▸ **Исходный отрывок**
Оглавление


Глава IV


V
Итог "гнилого компромисса"

На страницах этой книги мы ещё не раз будем возвращаться к вопросу о причинах "признаний" подсудимых московских процессов. Говоря в этой связи о процессе 16-ти, следует подчеркнуть, что это был первый открытый процесс над старыми большевиками. До него к подсудимым показательных процессов ("Промпартии", "Союзного бюро меньшевиков" и др.) смертная казнь не применялась. Ещё более естественным было бы ожидать, что к смертной казни не будет приговорён ни один из старых большевиков. Ведь даже наиболее последовательный и открытый противник Сталина Рютин был в 1932 году приговорён "всего" к 10 годам тюремного заключения.

Вес сталинским обещаниям сохранить подсудимым жизнь могло придать то обстоятельство, что в феврале 1936 года было опубликовано постановление ЦИК об освобождении от дальнейшего отбывания заключения подсудимых, проходивших по процессу "Промпартии", в связи с их "полным раскаянием... в своих прежних преступлениях перед Советской властью" и успешной работой в режимных условиях[1]. Хорошо было известно и о том, что академик Тарле, согласно материалам того же процесса намечавшийся "Промпартией" на пост министра иностранных дел, находится на свободе, занимается научной работой и завершает подготовку к печати своей книги "Наполеон".

Процесс 16-ти должен был проводиться в соответствии с законом от 1 декабря 1934 года, которым устанавливалась исключительная процедура рассмотрения всех дел о терроре: эти дела предписывалось вести при закрытых дверях и при лишении подсудимых права на подачу апелляции о помиловании. Однако в изъятие из этого закона судебное заседание, проходившее 19-24 августа 1936 года, было открытым, и на нём, помимо "представителей советской общественности", присутствовали зарубежные журналисты и дипломаты. Конечно, "либерализация" судебной процедуры была весьма относительной. Суд проводился в Октябрьском зале Дома Союзов, вмещавшем всего 350 человек. На нём, как и на всех последующих открытых процессах, не присутствовало ни одного родственника подсудимых. Несколько допущенных на процесс иностранных журналистов терялись среди специально отобранной публики, которая, судя по судебному отчёту, часто смеялась над низкопробными остротами Вышинского по адресу подсудимых. Было объявлено, что все подсудимые отказались от защитников.

▸ **Строки данных**
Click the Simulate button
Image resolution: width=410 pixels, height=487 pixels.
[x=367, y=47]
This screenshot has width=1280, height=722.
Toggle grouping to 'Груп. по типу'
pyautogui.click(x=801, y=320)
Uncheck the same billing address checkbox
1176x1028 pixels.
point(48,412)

* * *

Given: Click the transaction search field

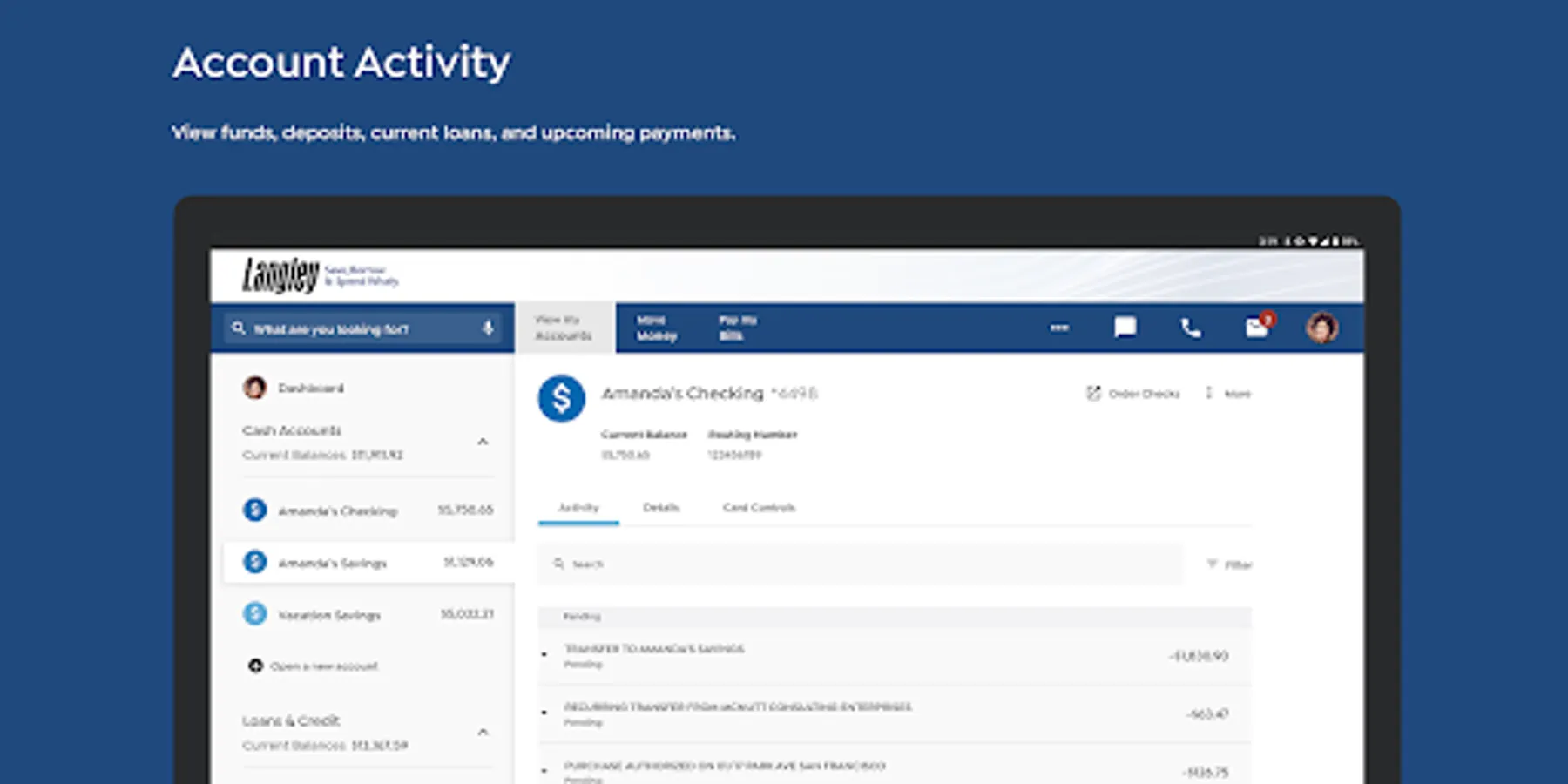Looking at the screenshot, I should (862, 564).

▸ **Что нужно сделать**
• A. Представьте строки перечня между строкой с «Click the Simulate button» и строкой с «point(48,412)» включительно в виде таблицы Markdown со столбцами «№» и «Строка», опустив пустые строки.
• B. Продолжите отрывок о процессе 16-ти, начиная сразу после его последнего предложения.
Отрывок о процессе 16-ти и перечень друг от друга не зависят.

▸ **Решённые задания**
• A.
| № | Строка |
|---|---|
| 1 | Click the Simulate button |
| 2 | Image resolution: width=410 pixels, height=487 pixels. |
| 3 | [x=367, y=47] |
| 4 | This screenshot has width=1280, height=722. |
| 5 | Toggle grouping to 'Груп. по типу' |
| 6 | pyautogui.click(x=801, y=320) |
| 7 | Uncheck the same billing address checkbox |
| 8 | 1176x1028 pixels. |
| 9 | point(48,412) |

• B.
За пять дней до процесса был принят указ ЦИК, который восстанавливал право осуждённых по обвинению в терроре обращаться с ходатайством о помиловании. Этот указ был важной частью игры, которую Сталин вёл с подсудимыми. Он был воспринят многими как признак того, что подсудимым будет сохранена жизнь. Сразу же после процесса московский корреспондент английской газеты "Дейли геральд" писал: "До последнего момента шестнадцать расстрелянных надеялись на помилование... В широких кругах предполагалось, что специальный декрет, проведённый пять дней тому назад и давший им право апелляции, издан был с целью пощадить их"[2].

Правда, свою обвинительную речь Вышинский закончил восклицанием: "Взбесившихся собак я требую расстрелять - всех до одного!"[3]. Выражение "взбесившиеся (или бешеные) собаки" широко вошло в лексикон советской пропаганды и многократно повторялось в откликах на процессы, публиковавшихся в печати.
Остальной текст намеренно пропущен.